[Given entries]:
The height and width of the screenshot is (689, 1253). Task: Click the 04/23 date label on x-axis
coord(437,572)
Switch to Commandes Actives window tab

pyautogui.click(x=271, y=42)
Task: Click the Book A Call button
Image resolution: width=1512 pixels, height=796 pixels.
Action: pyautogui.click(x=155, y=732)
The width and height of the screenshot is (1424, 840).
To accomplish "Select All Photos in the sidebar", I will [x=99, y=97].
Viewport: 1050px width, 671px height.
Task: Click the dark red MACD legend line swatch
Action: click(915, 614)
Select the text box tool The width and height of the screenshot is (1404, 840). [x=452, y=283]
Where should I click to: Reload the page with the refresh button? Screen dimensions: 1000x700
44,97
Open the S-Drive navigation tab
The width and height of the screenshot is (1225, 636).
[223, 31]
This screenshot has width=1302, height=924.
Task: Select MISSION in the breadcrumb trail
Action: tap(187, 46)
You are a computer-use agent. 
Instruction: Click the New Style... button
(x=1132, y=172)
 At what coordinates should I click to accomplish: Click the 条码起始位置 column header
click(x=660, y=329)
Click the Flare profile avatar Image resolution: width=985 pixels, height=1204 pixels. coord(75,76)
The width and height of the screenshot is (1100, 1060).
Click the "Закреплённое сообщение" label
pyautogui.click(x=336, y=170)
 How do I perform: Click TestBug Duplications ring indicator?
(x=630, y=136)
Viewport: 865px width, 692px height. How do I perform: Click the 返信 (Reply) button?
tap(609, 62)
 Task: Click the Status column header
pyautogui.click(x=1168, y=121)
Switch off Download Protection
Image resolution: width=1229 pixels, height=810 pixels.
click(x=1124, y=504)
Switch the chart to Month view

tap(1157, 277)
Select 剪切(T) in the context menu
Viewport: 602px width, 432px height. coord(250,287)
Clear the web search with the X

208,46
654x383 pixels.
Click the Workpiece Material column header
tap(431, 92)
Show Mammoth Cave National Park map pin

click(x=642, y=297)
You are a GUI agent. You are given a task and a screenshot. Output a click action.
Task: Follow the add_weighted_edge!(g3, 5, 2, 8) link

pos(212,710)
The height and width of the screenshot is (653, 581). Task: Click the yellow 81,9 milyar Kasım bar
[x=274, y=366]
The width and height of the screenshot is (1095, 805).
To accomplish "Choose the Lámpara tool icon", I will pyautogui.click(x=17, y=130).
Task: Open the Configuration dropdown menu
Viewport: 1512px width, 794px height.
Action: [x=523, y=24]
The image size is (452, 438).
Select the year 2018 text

[Problem requirements]:
The answer should be a number alone: how many lines of the entries hold the word "agent"?

[Result]:
2